Stored data entries
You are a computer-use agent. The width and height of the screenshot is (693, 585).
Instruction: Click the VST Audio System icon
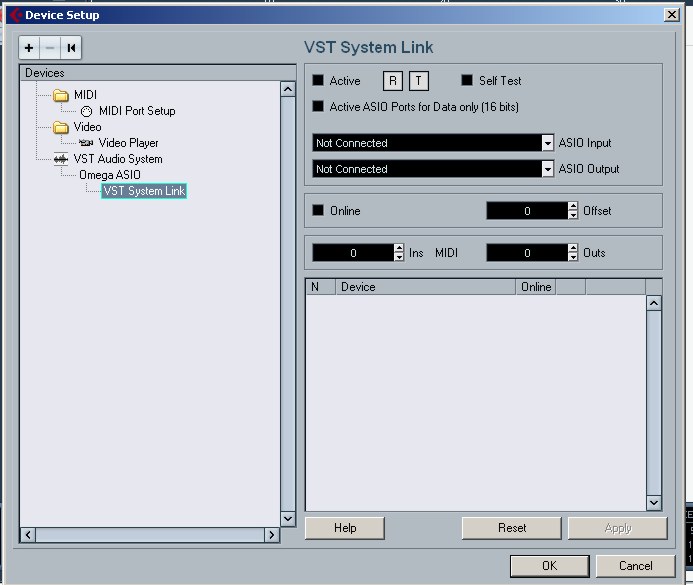[61, 159]
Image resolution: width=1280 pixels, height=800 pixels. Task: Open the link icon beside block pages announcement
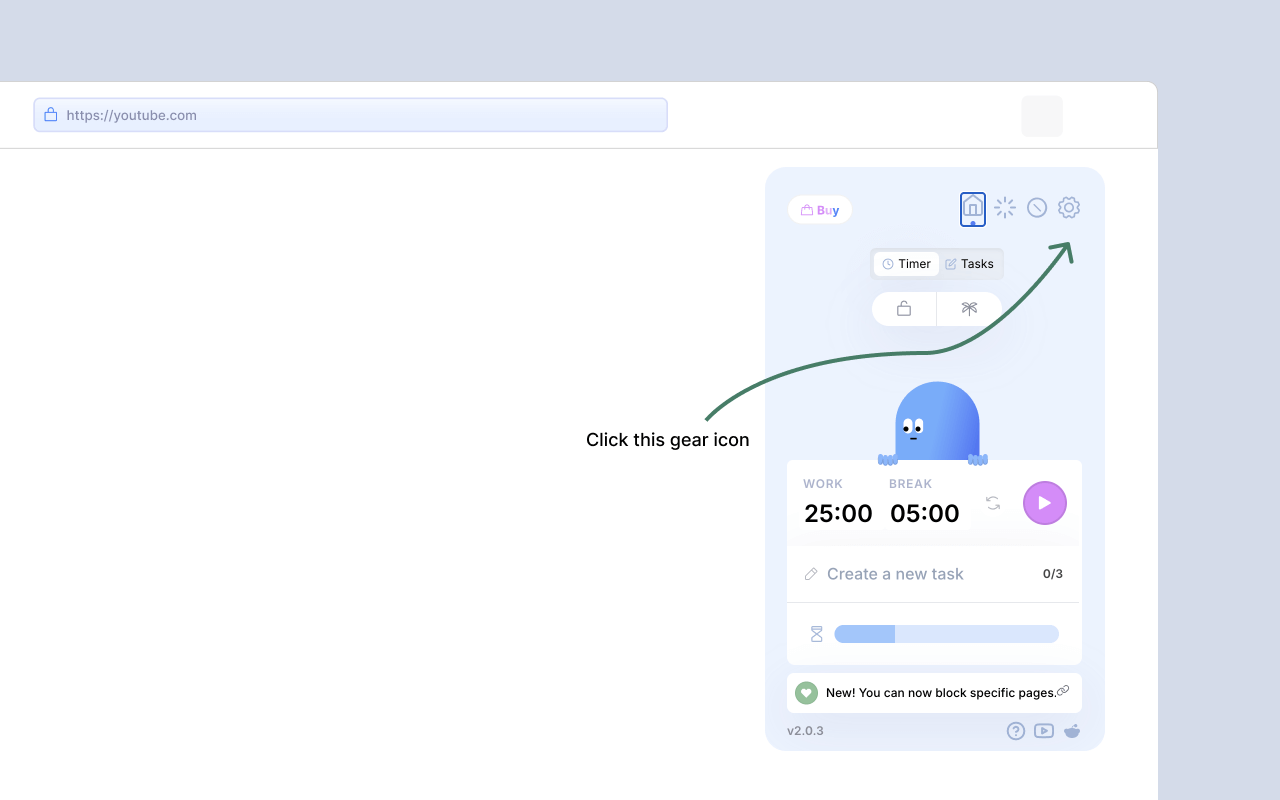(1063, 691)
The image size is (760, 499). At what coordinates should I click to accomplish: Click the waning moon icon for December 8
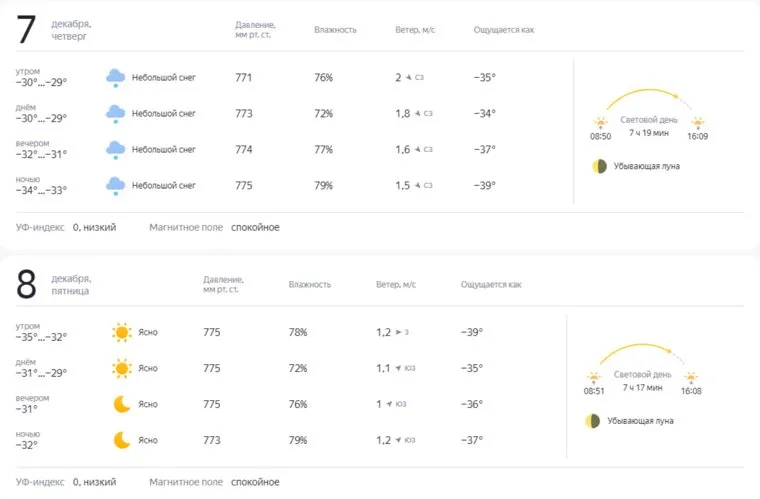(592, 421)
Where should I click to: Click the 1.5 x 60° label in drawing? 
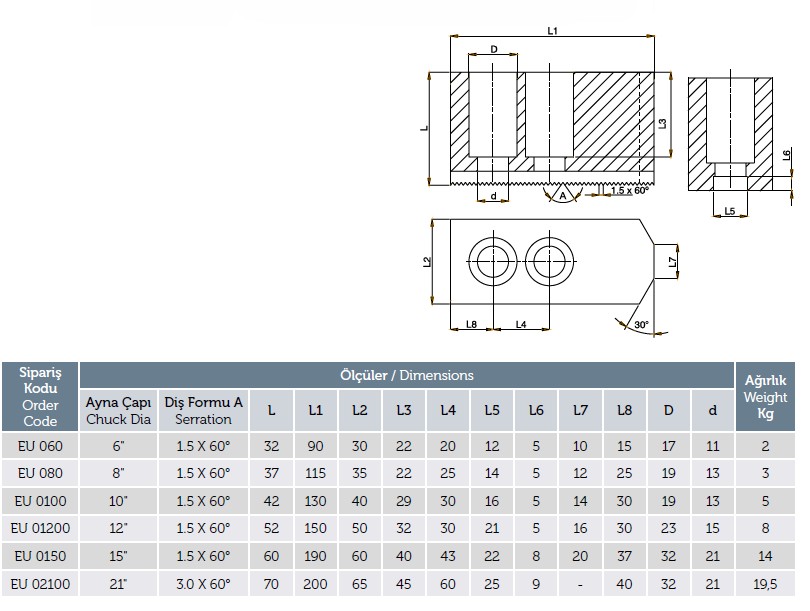(x=629, y=190)
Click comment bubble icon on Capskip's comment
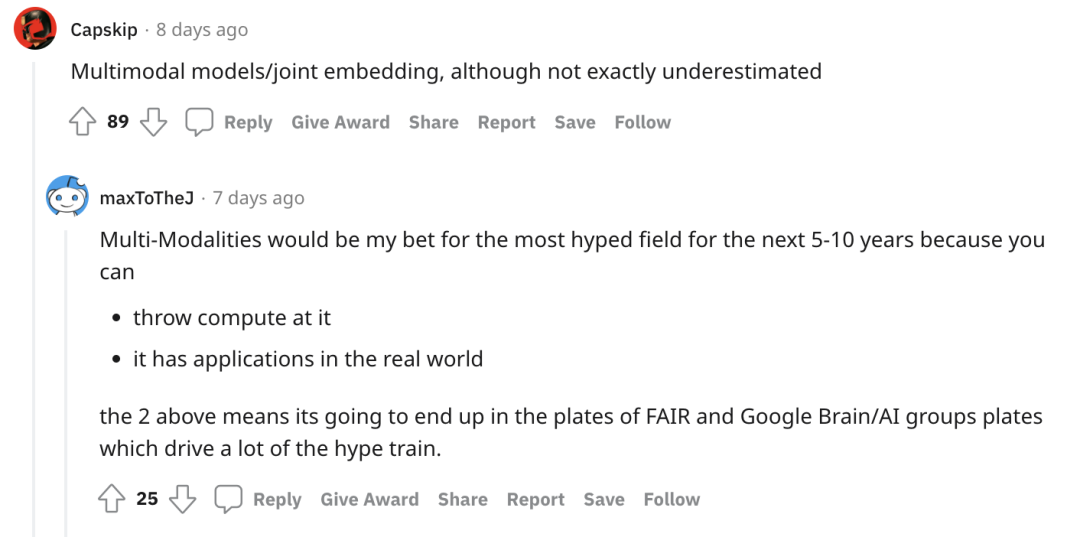Viewport: 1080px width, 537px height. click(x=200, y=122)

_GOAL OF THE EXERCISE_: The result should hold only the lines from the line with "Image resolution: width=1280" through the final line of the records above, copied exactly, with pictures left out.

_SOLUTION BELOW_:
Image resolution: width=1280 pixels, height=800 pixels. Task: Open the link icon beside block pages announcement
(1063, 691)
The image size is (760, 499). At what coordinates should I click to accomplish: Click the waning moon icon for December 8
(592, 421)
Where should I click to: Click the 1.5 x 60° label in drawing? 
(x=629, y=190)
Click comment bubble icon on Capskip's comment
Viewport: 1080px width, 537px height. click(x=200, y=122)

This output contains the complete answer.